WORK TASK: Copy out the entries that follow exactly, leaving out the pictures.

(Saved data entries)
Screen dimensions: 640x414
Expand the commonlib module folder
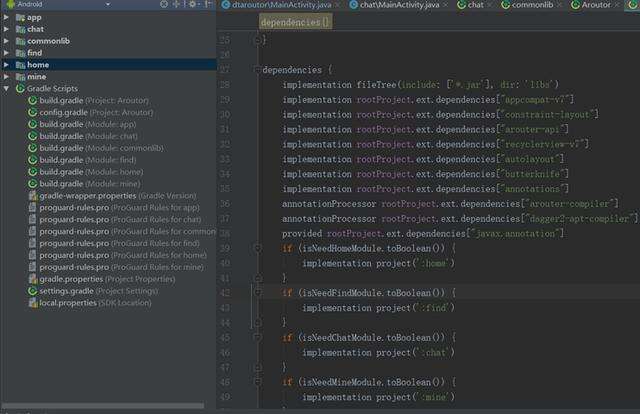(x=7, y=41)
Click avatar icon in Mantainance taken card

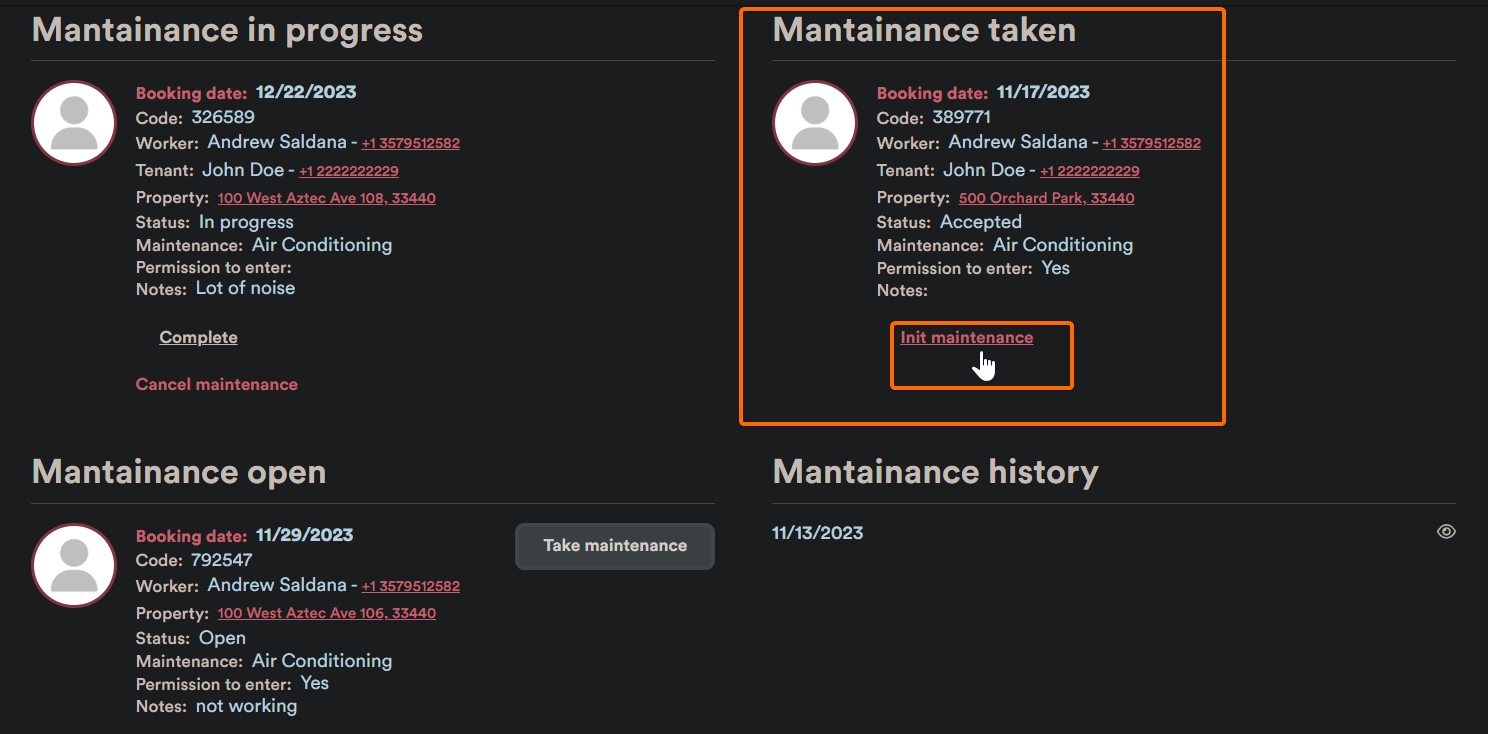[x=815, y=123]
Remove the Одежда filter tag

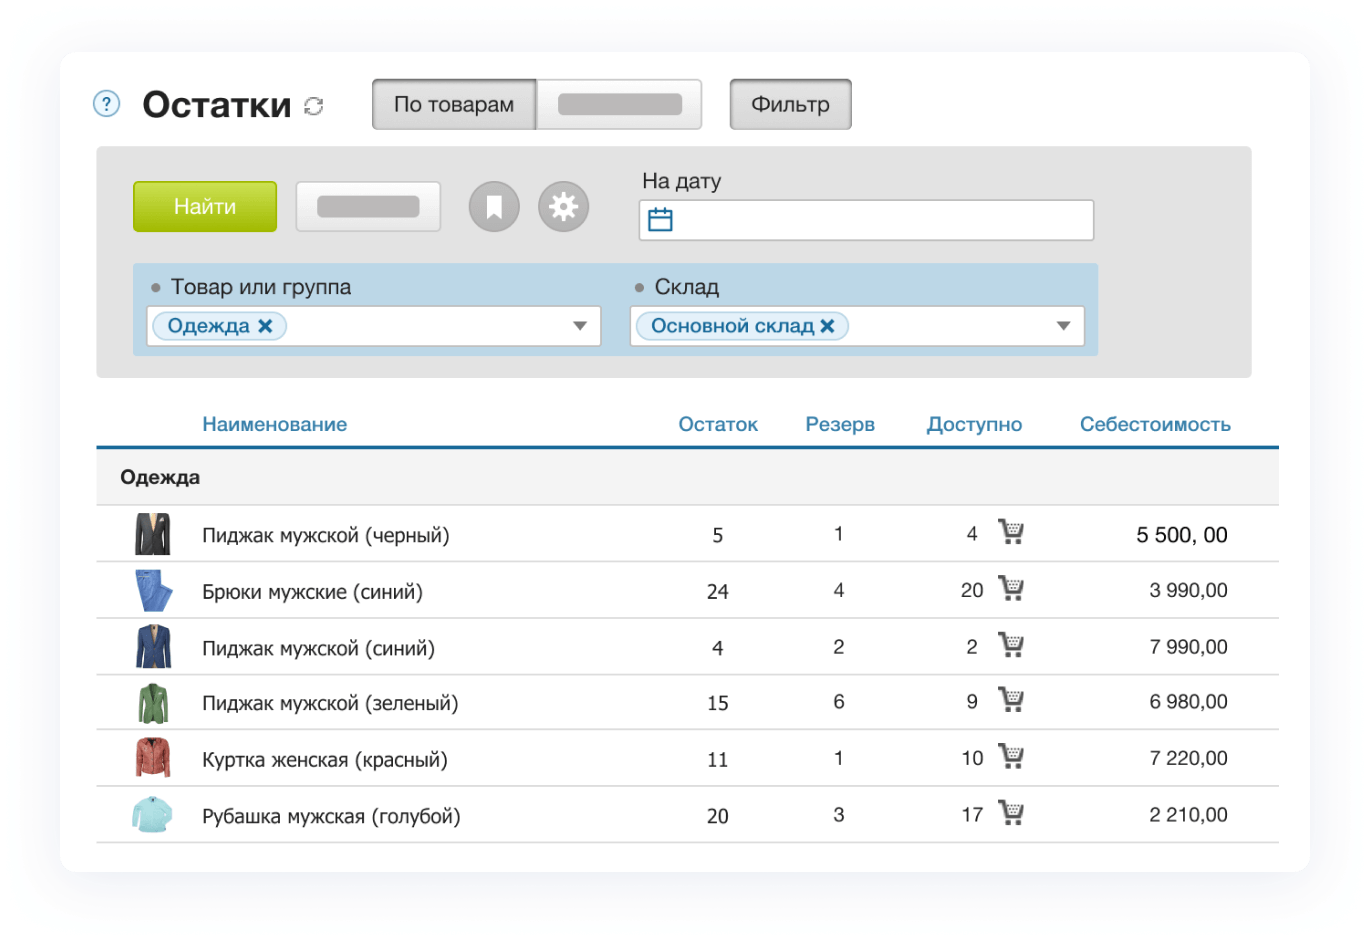(265, 326)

EXERCISE OUTPUT:
Screen dimensions: 640x414
Expand the commonlib module folder
(x=7, y=41)
Click avatar icon in Mantainance taken card

[x=815, y=123]
Remove the Одежда filter tag

(265, 326)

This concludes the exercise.